# Anyone advice on a 5g Eco Pico?



## RichB (Dec 20, 2011)

Hi All,

Completely new to aquaria and we decided to go with a natural tank for our first tank.

We are buying a 5g ecopico aquarium with 9W LED.
http://www.ecoxotic.com/eco-pico.html

I wondered if this was viable and if others had used this tank and had some pics?

Does anyone also have suggestions for planting - maybe a sample planting scheme?

We are wondering what to add for creatures one book said tubifex worms are essential? What kid of shrimp can be added and can frogs and snails also go in?

We are thinking of adding guppies when things stabilize although I understand these breed fast, can overpopulation become a problem? Also can anyone suggest a catfish for this setup?

Well sorry for the overwhelming number of questions, just very excited to find this forum 

Thanks

Rich


----------



## Michael (Jul 20, 2010)

Hi Rich, and welcome to APC! With the holidays, most of us missed your post. My comments are below. Do some research, then come back with more questions--that's what we are here for!



RichB said:


> *We are buying a 5g ecopico aquarium with 9W LED.
> http://www.ecoxotic.com/eco-pico.html
> 
> I wondered if this was viable and if others had used this tank and had some pics?*
> ...


----------



## RichB (Dec 20, 2011)

Thank you for the reply!

Our progress
----------------

I did read Dianna's book since as well as another planted tank book available on Kindle which gave some very good practical information.

Click-target data:

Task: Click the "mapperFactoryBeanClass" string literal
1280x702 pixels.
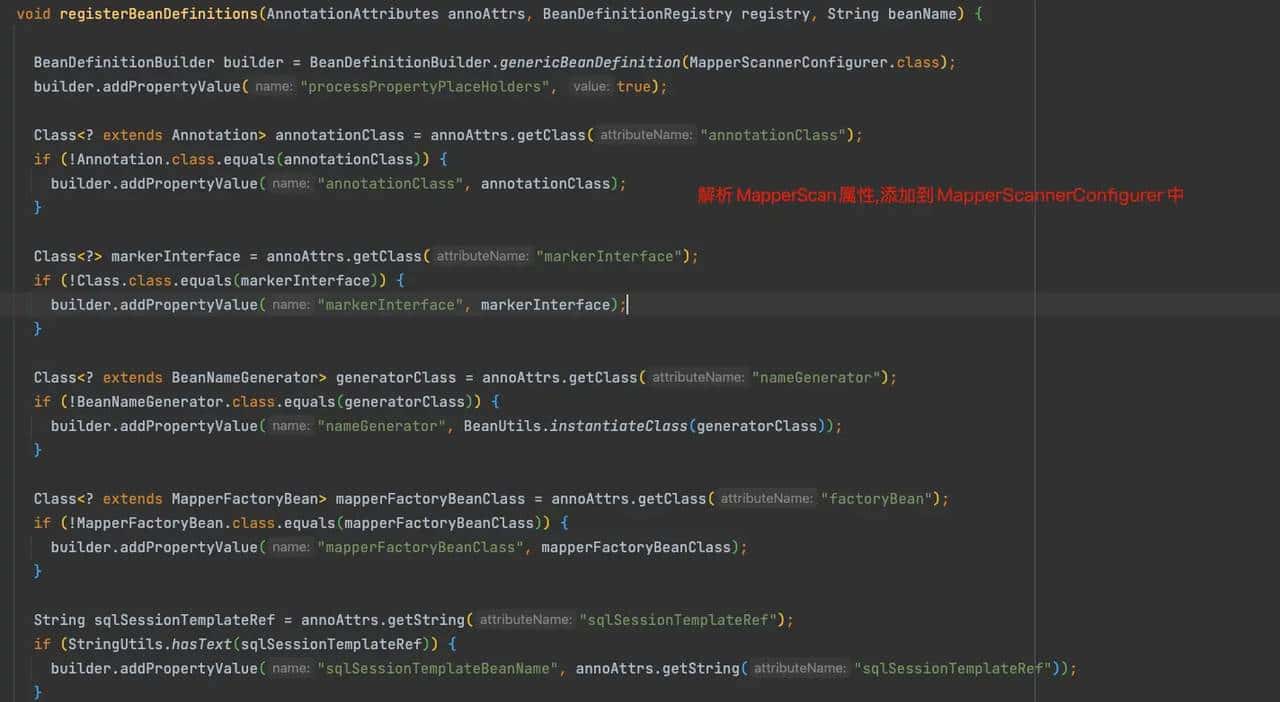Action: [x=420, y=548]
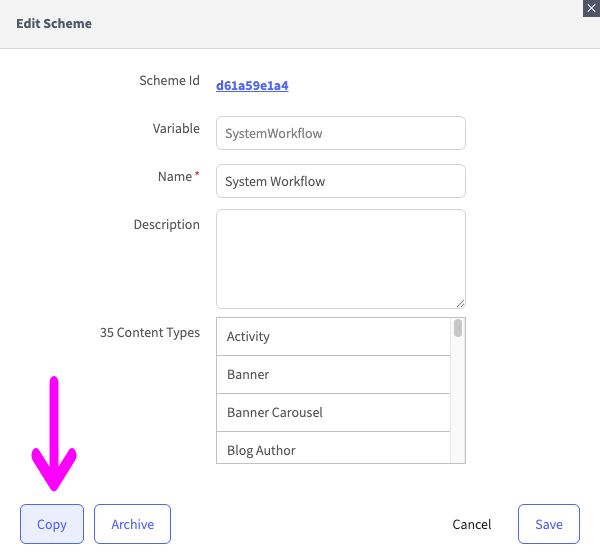Archive this workflow scheme

click(x=132, y=524)
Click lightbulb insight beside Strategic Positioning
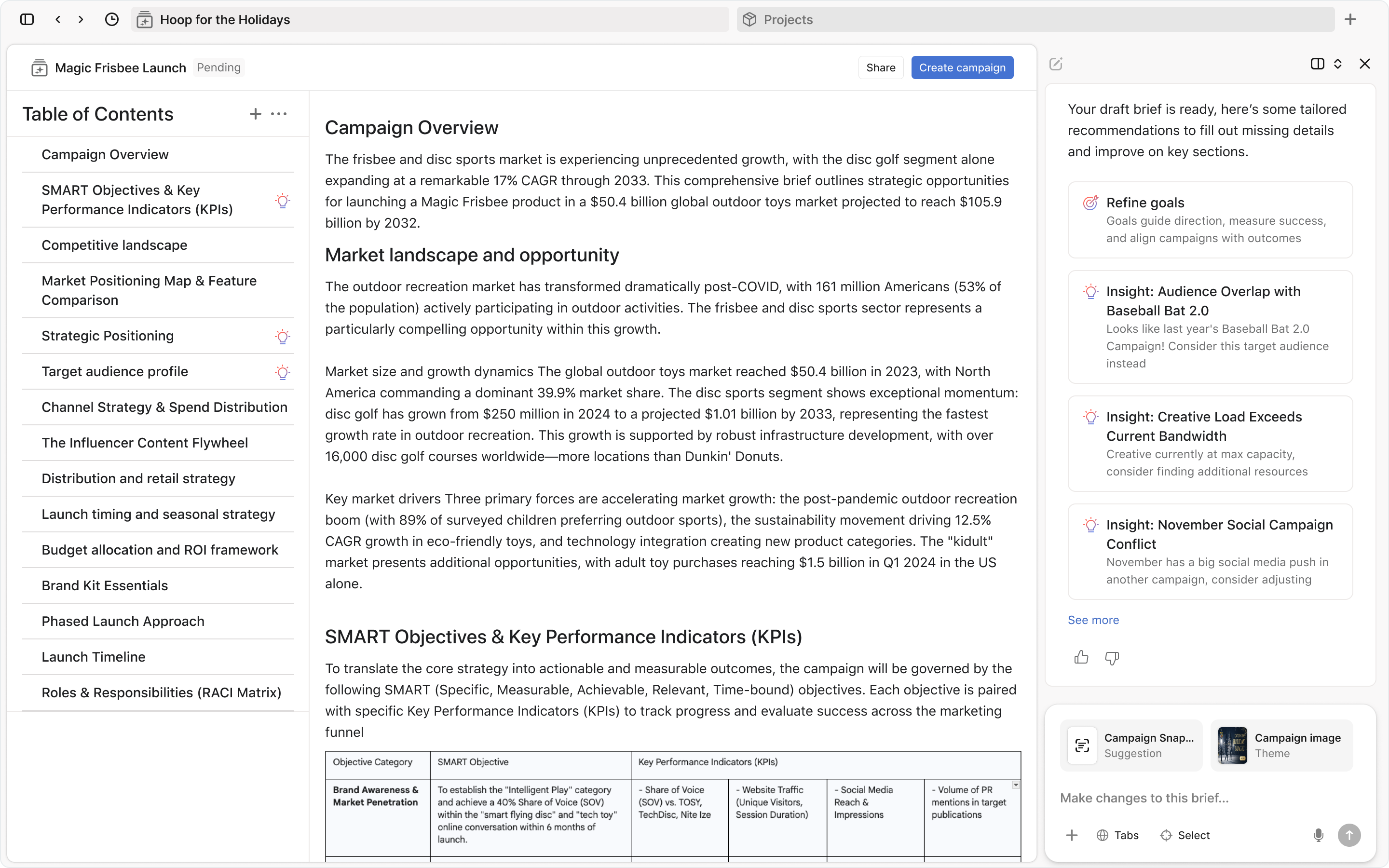This screenshot has width=1389, height=868. tap(283, 337)
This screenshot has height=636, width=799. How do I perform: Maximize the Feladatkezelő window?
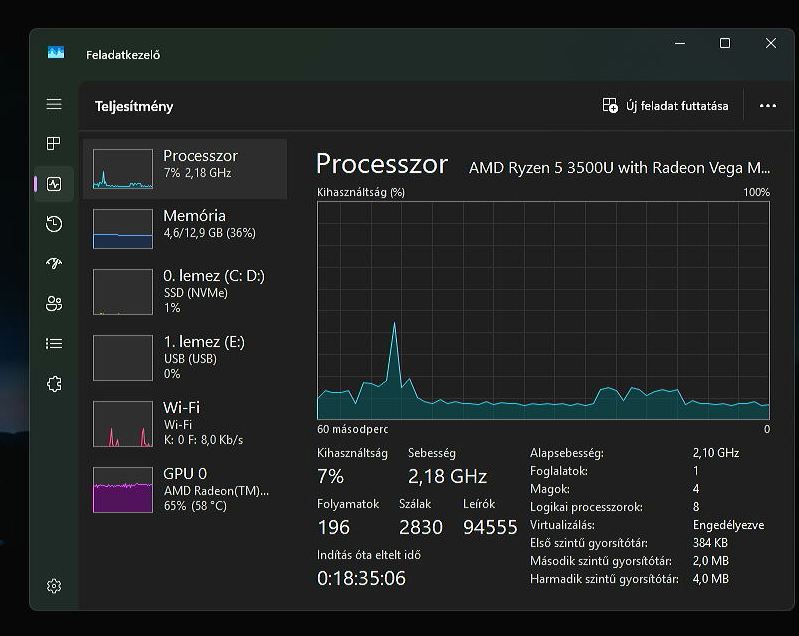(725, 44)
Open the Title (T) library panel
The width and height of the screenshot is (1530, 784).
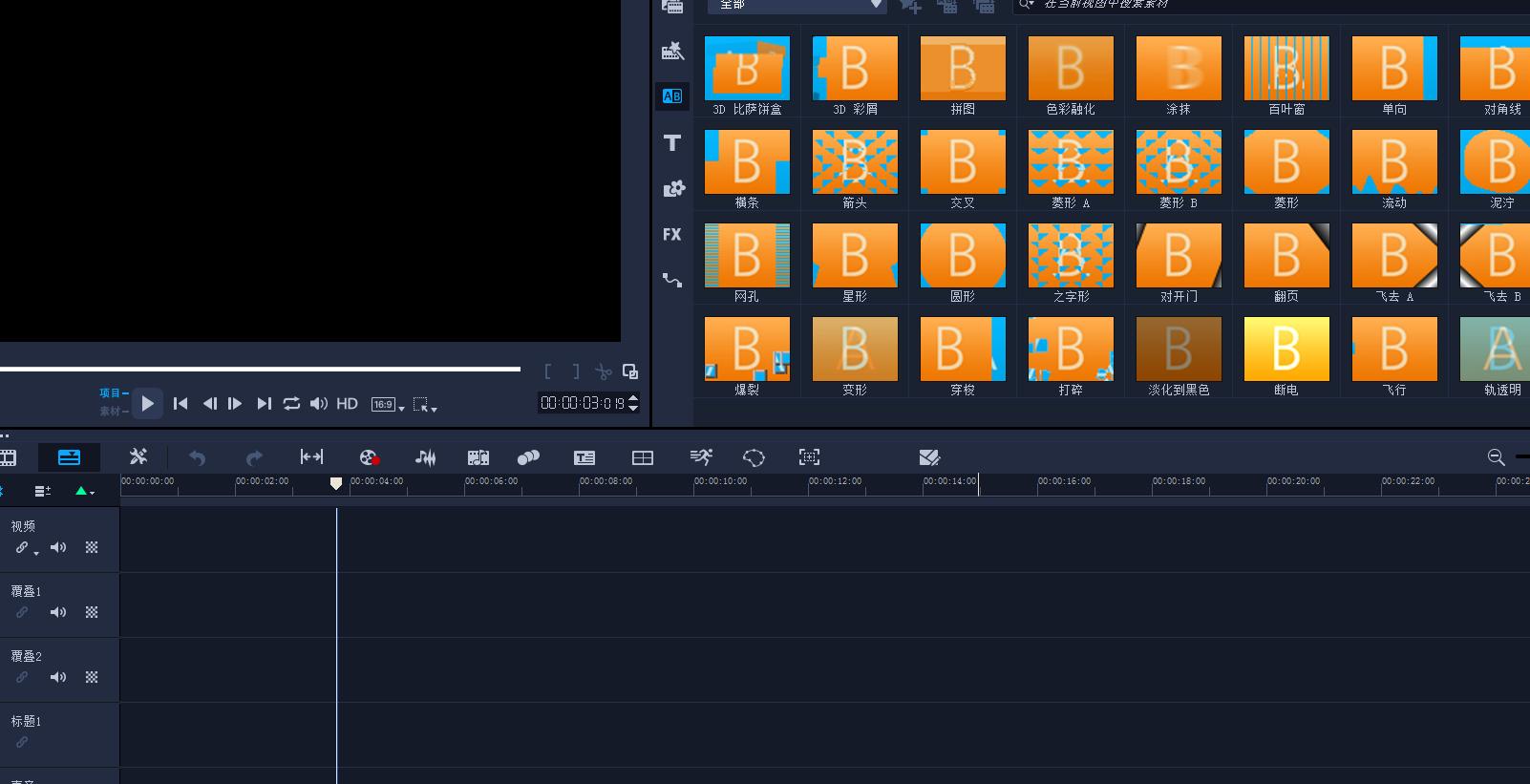tap(672, 143)
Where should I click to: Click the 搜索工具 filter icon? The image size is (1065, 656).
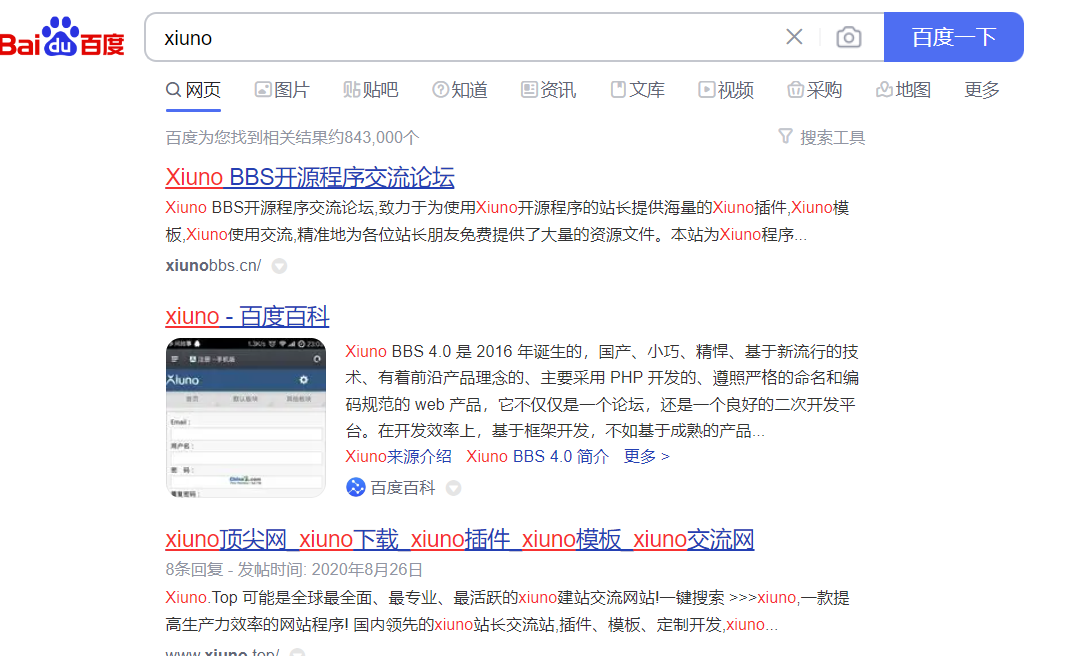pyautogui.click(x=786, y=136)
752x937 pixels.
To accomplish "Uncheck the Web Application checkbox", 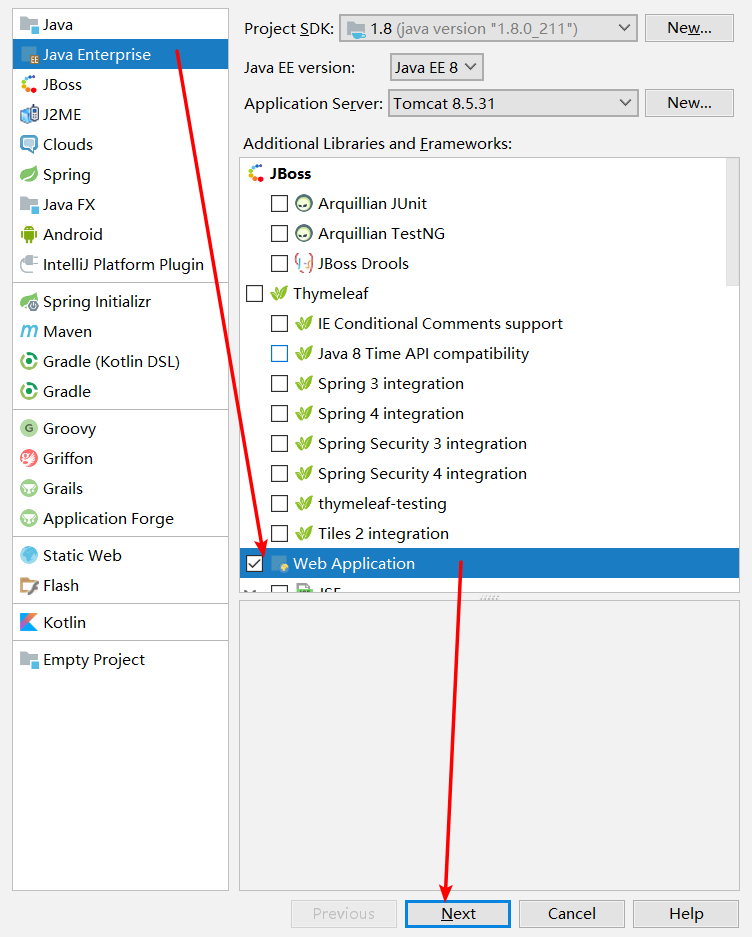I will [254, 564].
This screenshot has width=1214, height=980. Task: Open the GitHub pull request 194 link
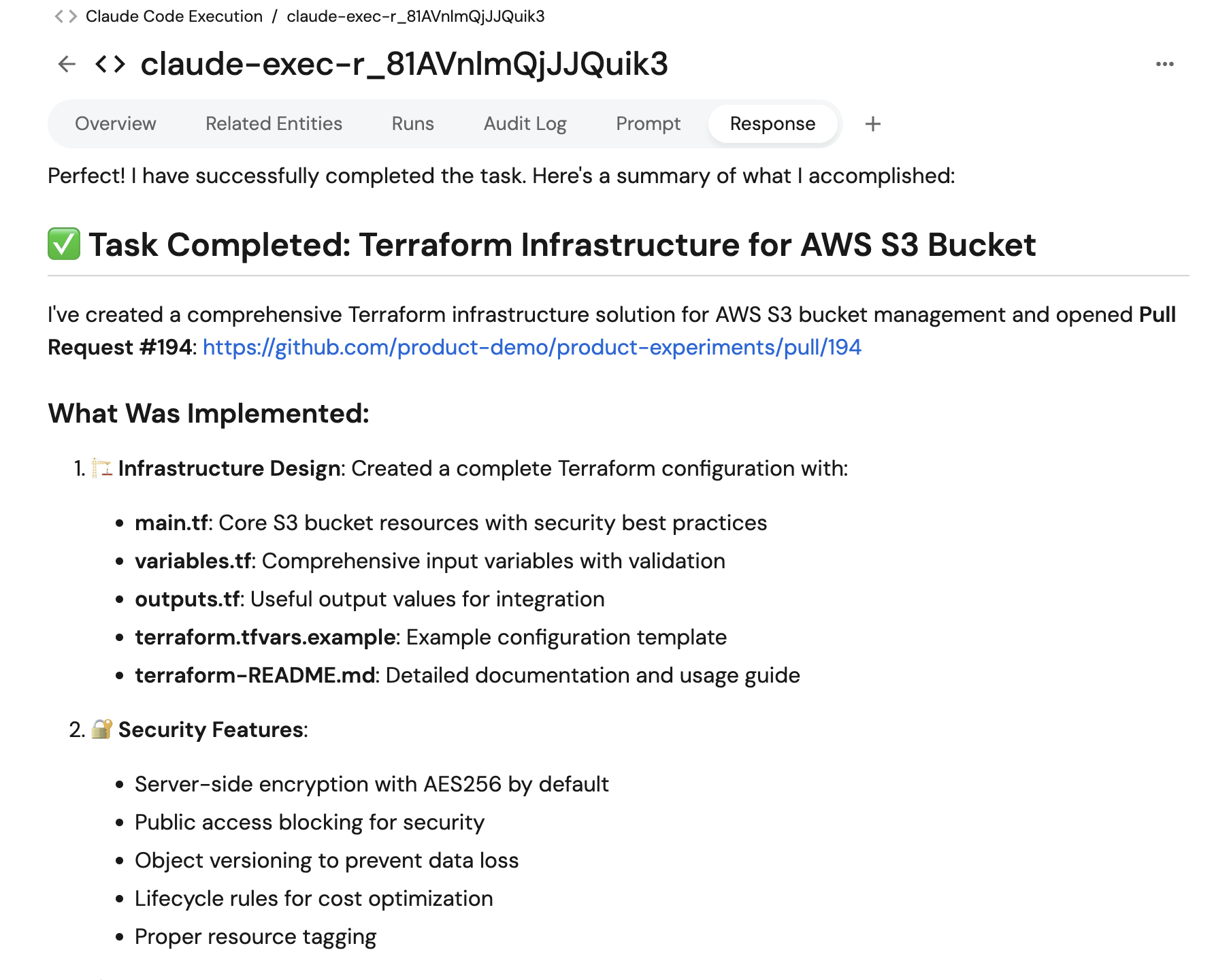(531, 347)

-- Work to complete --
Continue the forum thread about the 5-gallon Eco Pico tank, picking up after its last sentence.

-- Exercise response --
The eco-pico tank arrives and looks great!

I am currently working on cleaning a bag of Miracle Gro Organic Choice Potting Mix - its all bark! In fact they should call it Miracle Bark  Its taking quite some removal to get the dirt lol

We plan to top an inch of the refined MGro with an inch of Eco-Complete I got from Petco.com - I like the look of this and it has good reviews.

I will do water replacements if dirty/colored until it clears up. I ordered some plants from: 
http://www.extraplant.us I will let people know how the order goes from them when it gets here.

I did order a basic CO2 setup - I am comfortable handling gases as I was a chemist at one time - I will intro the CO2 down the road to see how it alters things in the established tank.

Next steps finish clean of the MGro install the substrate. I will post some pics as we go along.

Thanks again!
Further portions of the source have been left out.